Data Collection for Machine Learning
« on: April 03, 2018, 08:12:04 PM »
This week I managed to briefly get in touch with a friend of mine whose field he's involved had him working with Machine Learning. Complementarily, a few weeks ago, I've got myself "travelling" within the paradigma of creating a statistical predictive model apply-able to roulette. Ones might find it feasible, others the opposite. That's not the topic here. Unsurprisingly, to create a predictive model for roulette I have most likely to enroll in Machine Learning as well as it is the most used tool in the moment to design predictive models. Unfortunately this might turn out a very time-consuming effort as I'll have to gather a large database of spins and detail them as much as possible to make easier the task of the software to identify patterns. The thing is, I have a couple of questions. Here they go:
  • Which should be the "nature" of the spins?
  • From B&M casinos or from live streaming gambling studios?
  • Dealer driven wheels or airballs?
  • May RNG be considered as well or should it be excluded? If included is a random sequence generated in Excel as valid as a list of numbers taken off a RNG roulette from an online casino?
  • Do I want the predictive model to be specific and only input data from one of the above examples or it's better to have a more in-depth "piece of equipment"?
If you're getting your hands ready to start bashing me please have in mind the intentions I have with this predictive model. Of course I believe in randomness. I've seen myself "weird" outcomes, I'm not a newcomer to roulette.
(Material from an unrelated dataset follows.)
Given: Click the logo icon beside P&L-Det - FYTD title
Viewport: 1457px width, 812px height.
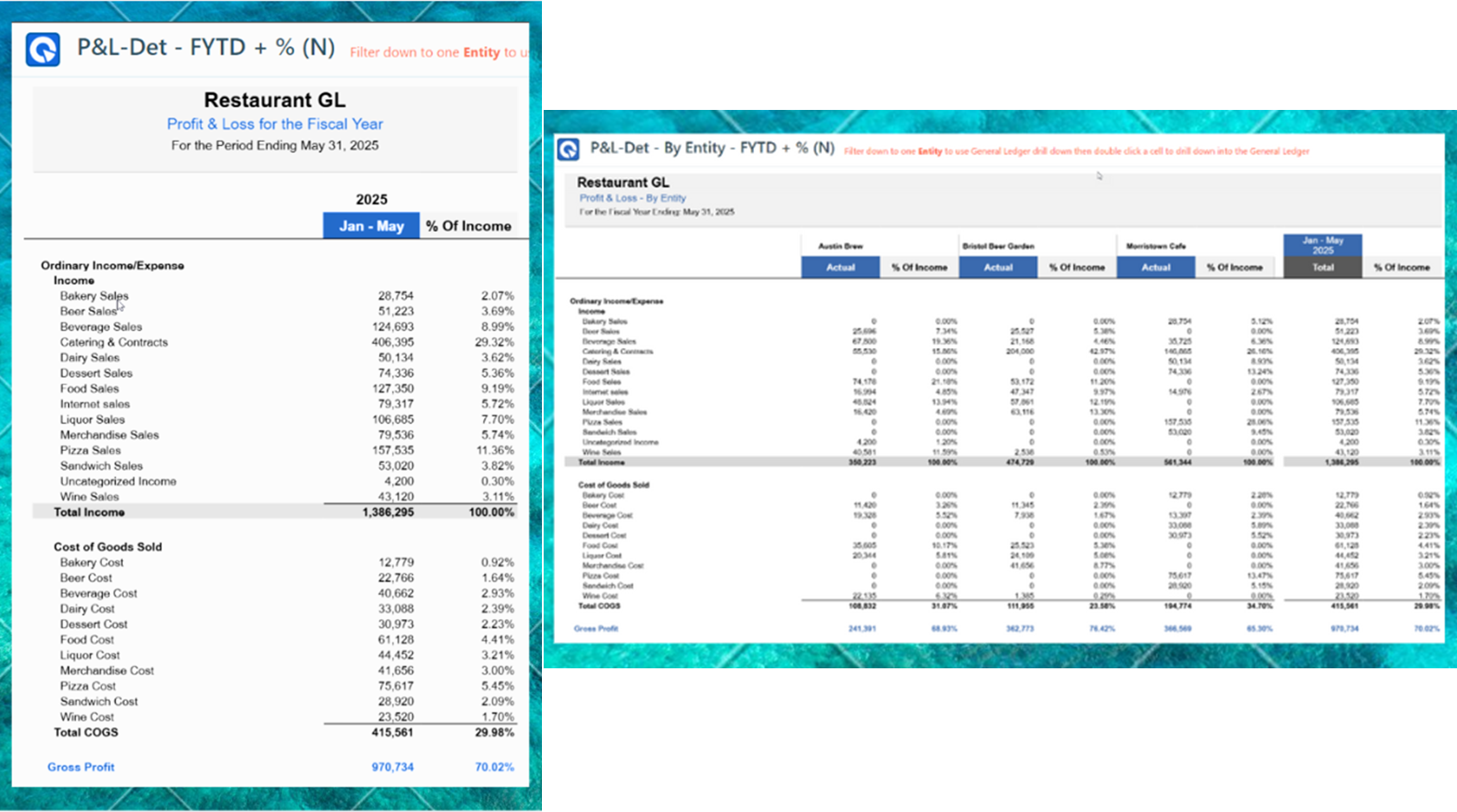Looking at the screenshot, I should (42, 49).
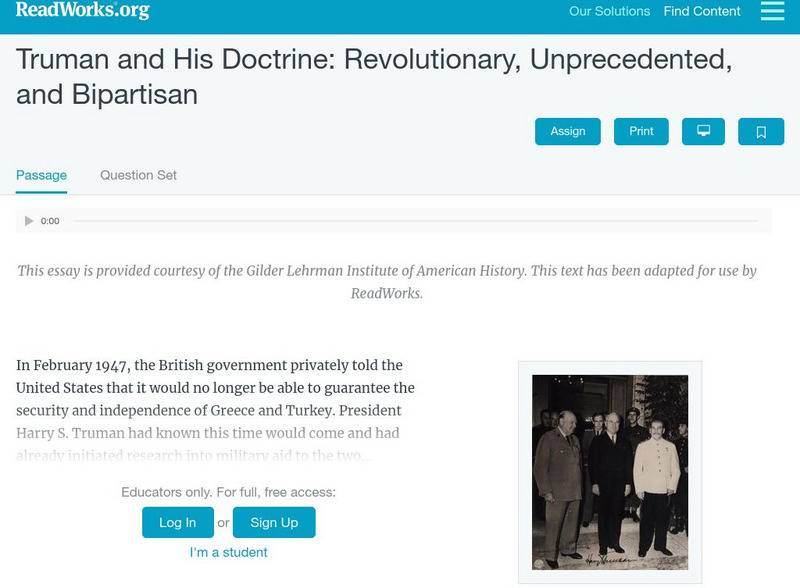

What I ask you is to don't forget that large data usually don't lie. There are certain behaviors that we all have observed during our game-play. A bunch of you guys have use them to strengthen your ways of playing. Some guys call them red flags. You can name them whatever you want. The point is, I don't want this to be some kind of wizardry that would deliver the next spun number correctly time after time. If this alone manages to get a near to profit hit rate picking groups of numbers, I would say between 18 and 24, we can do the rest with money management. At the very least, I'm creating this topic with educational purposes, as we all learn new things everyday.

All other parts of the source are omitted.